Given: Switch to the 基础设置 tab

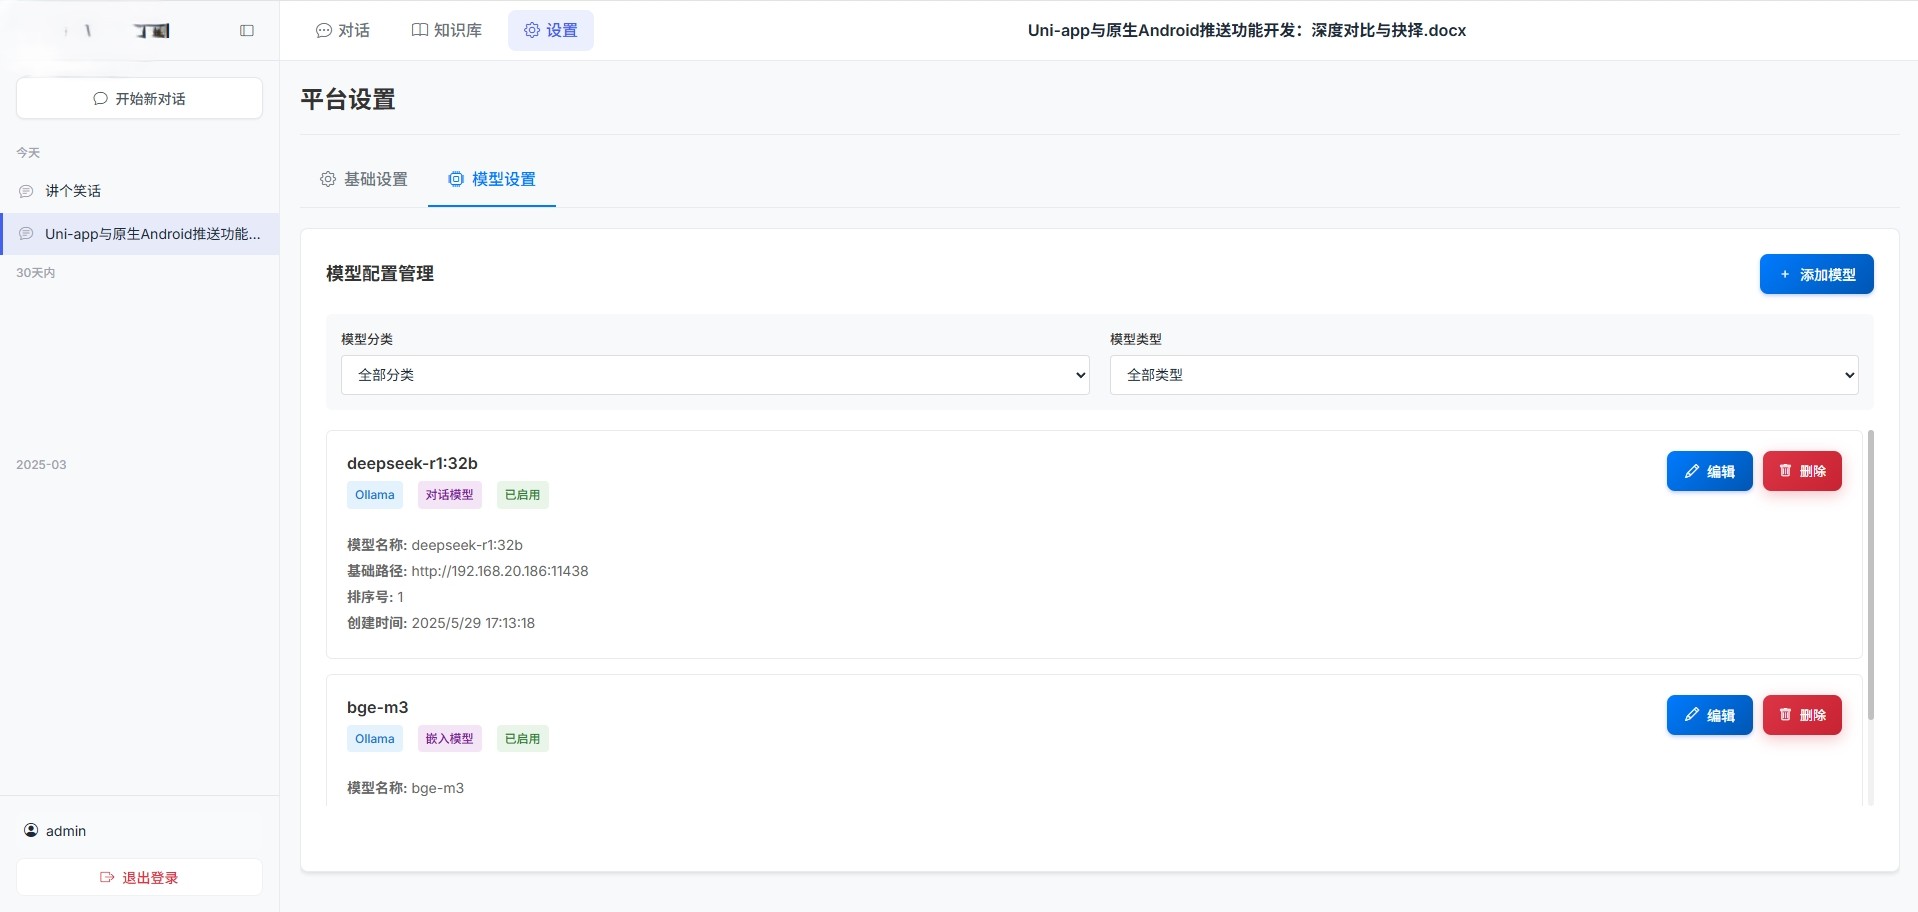Looking at the screenshot, I should [x=364, y=179].
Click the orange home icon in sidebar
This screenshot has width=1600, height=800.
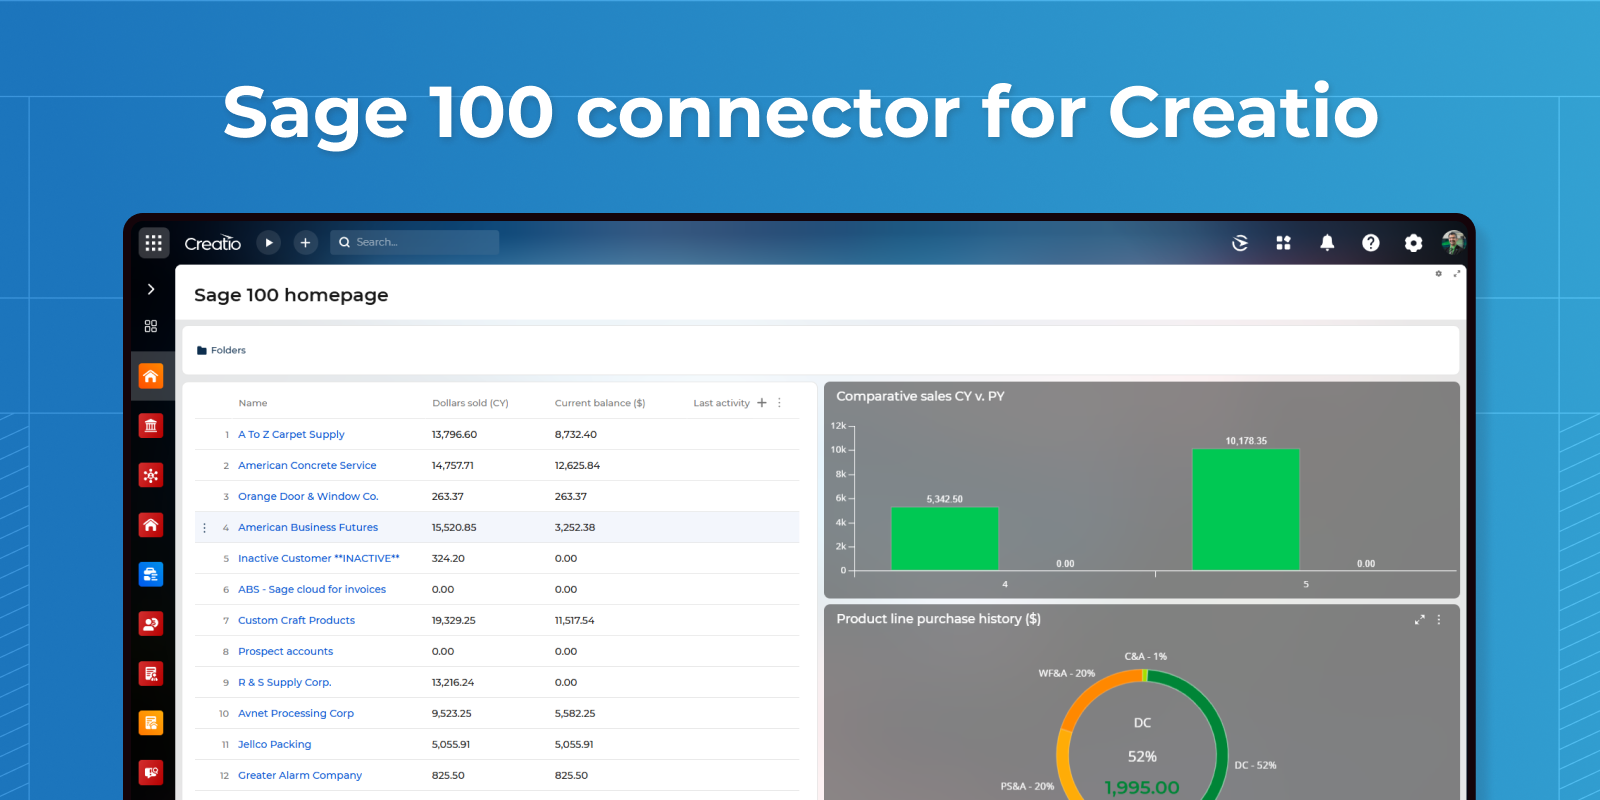pos(151,376)
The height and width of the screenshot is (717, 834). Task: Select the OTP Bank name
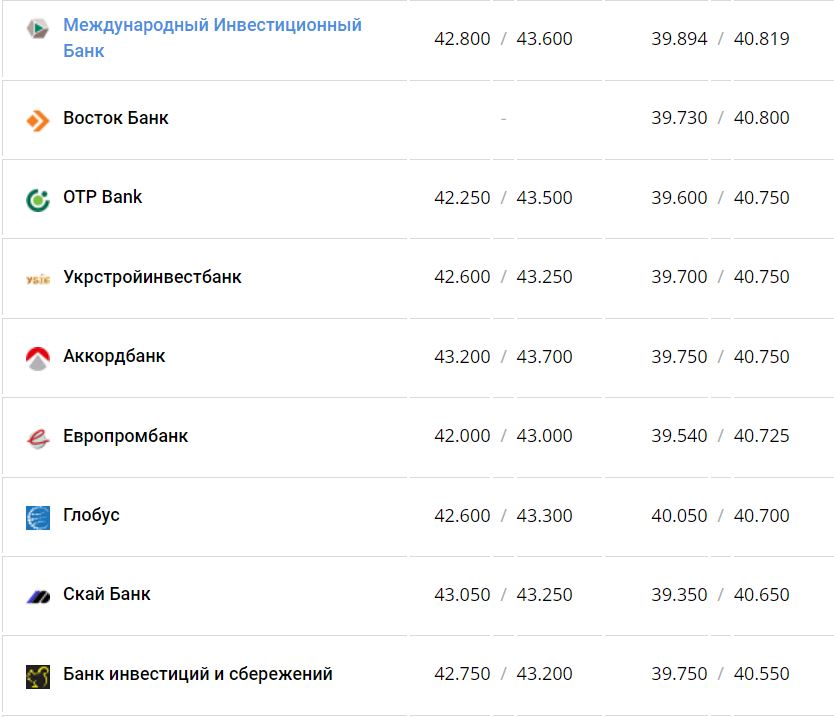pyautogui.click(x=103, y=197)
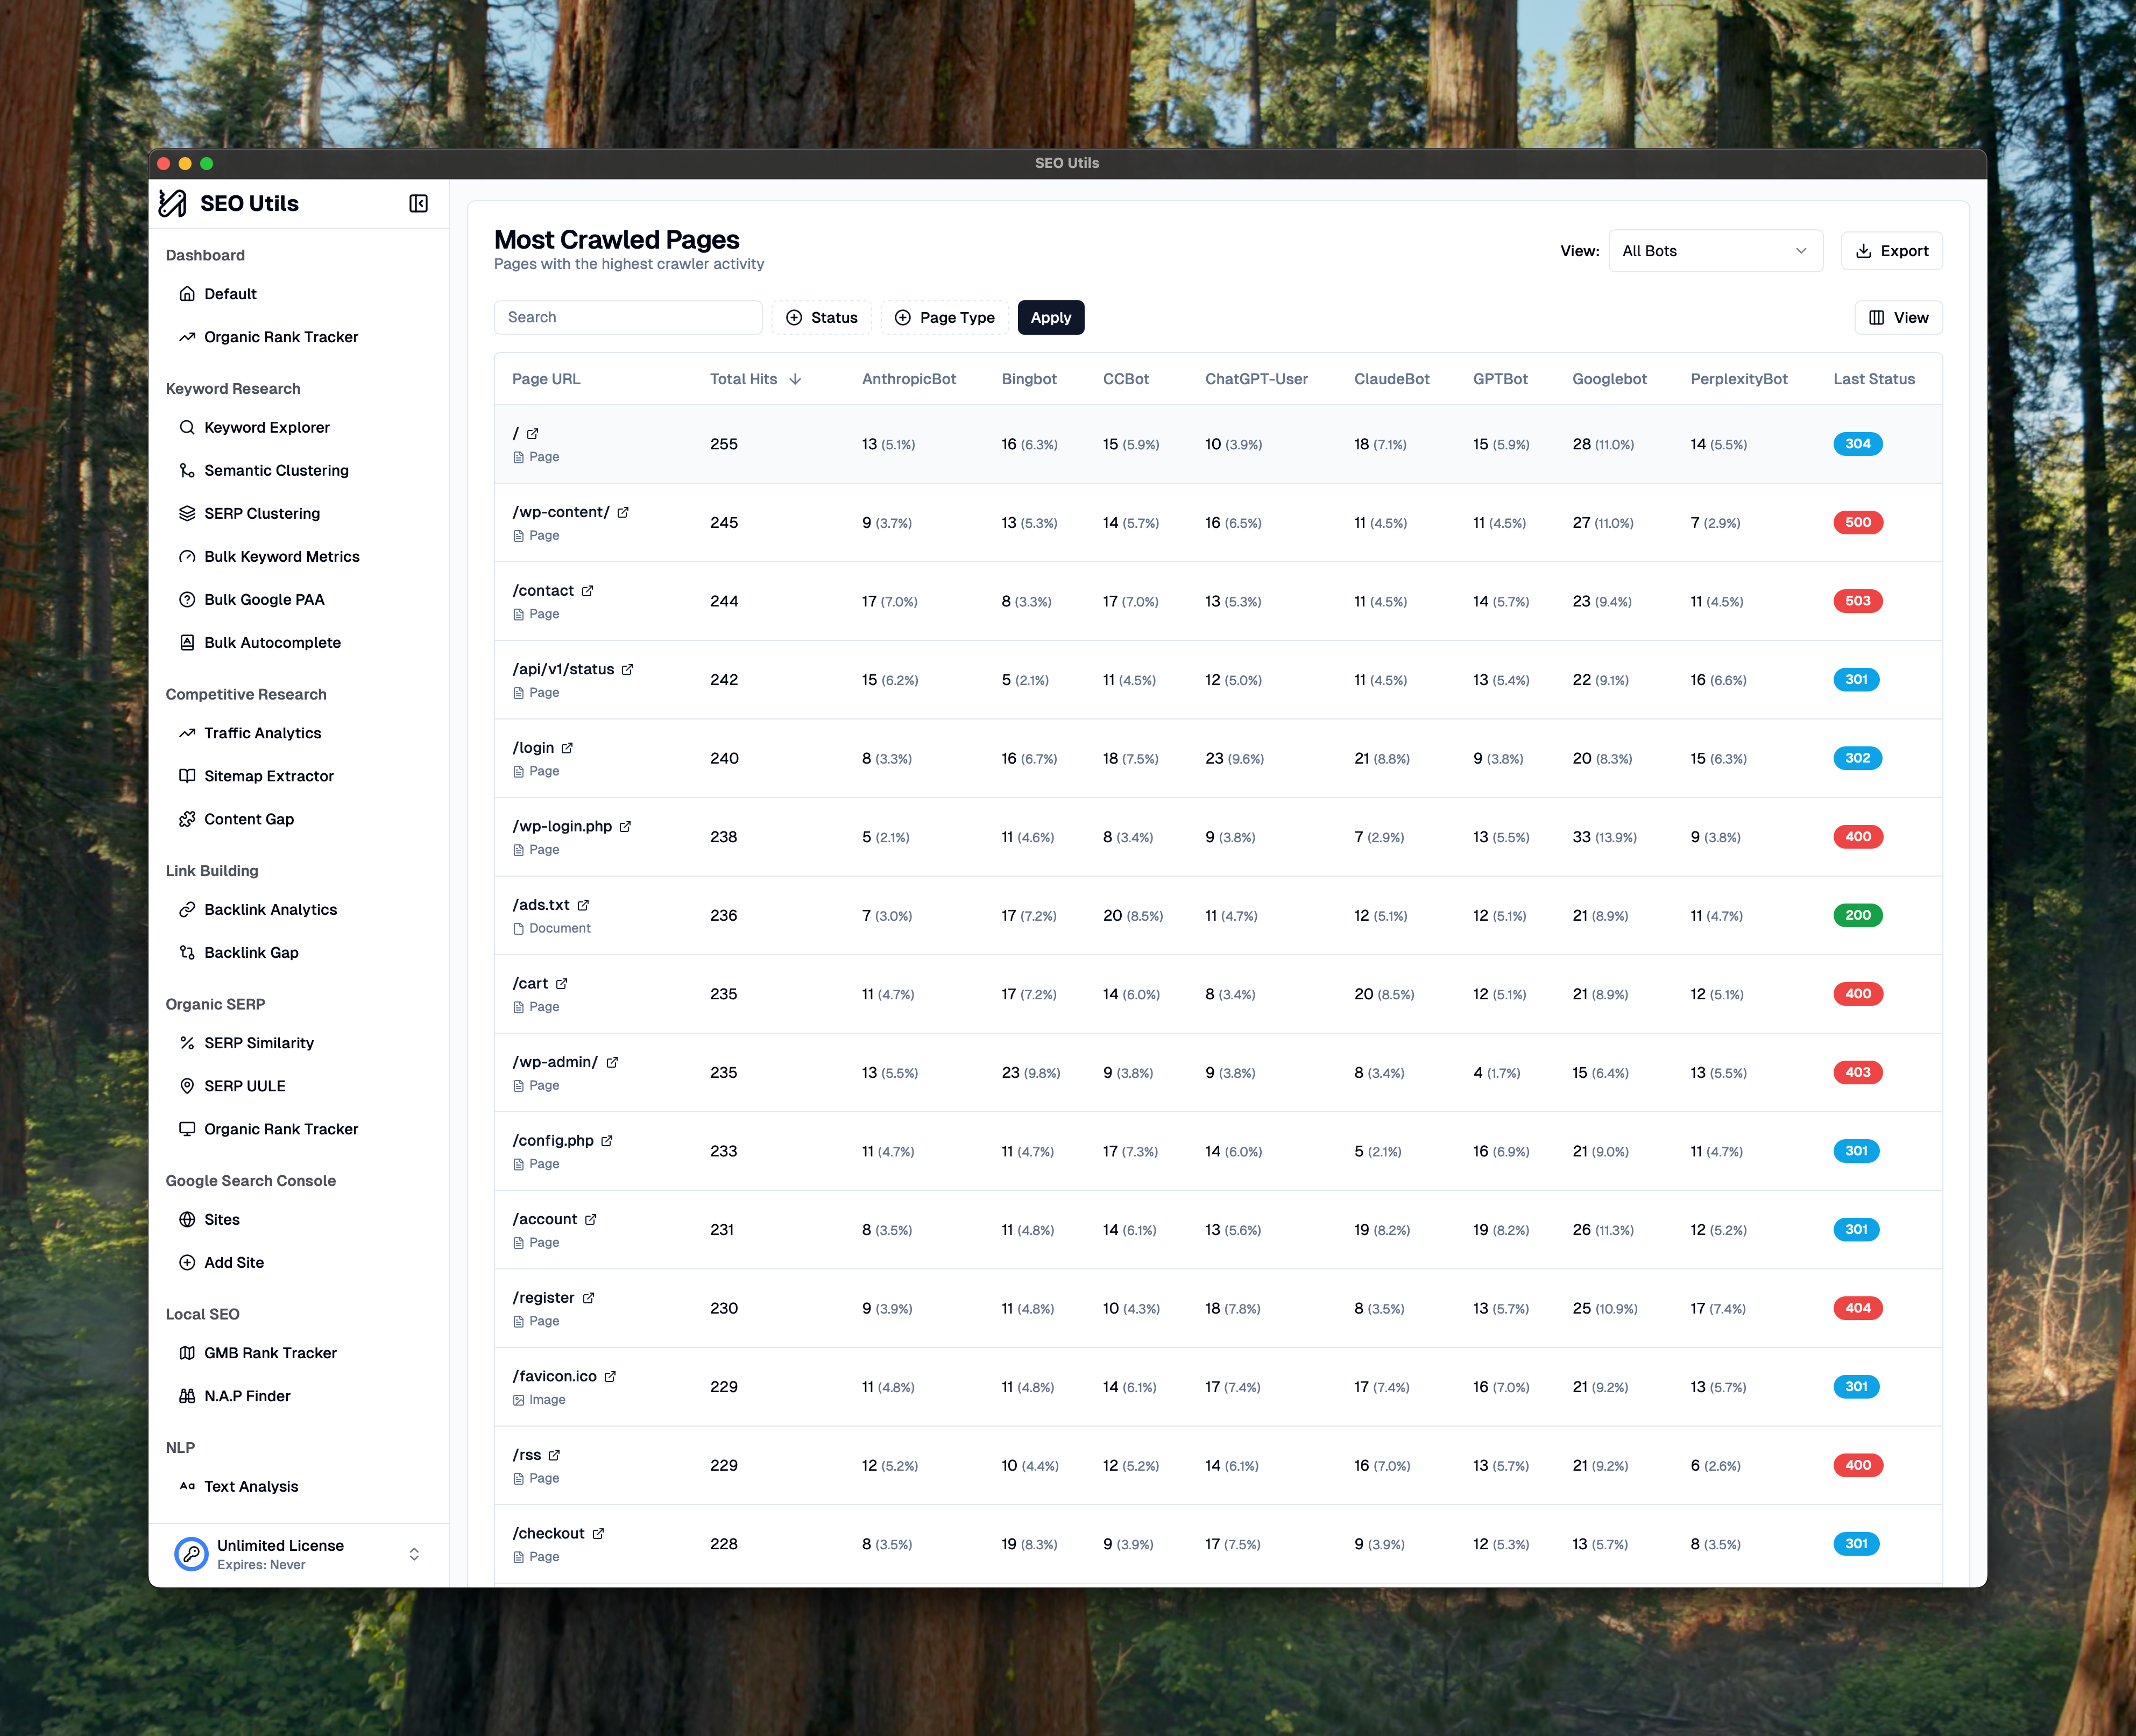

▸ **THE PROBLEM**
Rewrite all the records with every "sidebar" changed to "side panel" and everything else kept as it is. Leave the pictures out of your answer.

▸ **WORKED SOLUTION**
Given: Switch to the 基础设置 tab

Looking at the screenshot, I should [x=364, y=179].
Click the orange home icon in side panel
This screenshot has width=1600, height=800.
pos(151,376)
The height and width of the screenshot is (717, 834). Task: Select the OTP Bank name
pyautogui.click(x=103, y=197)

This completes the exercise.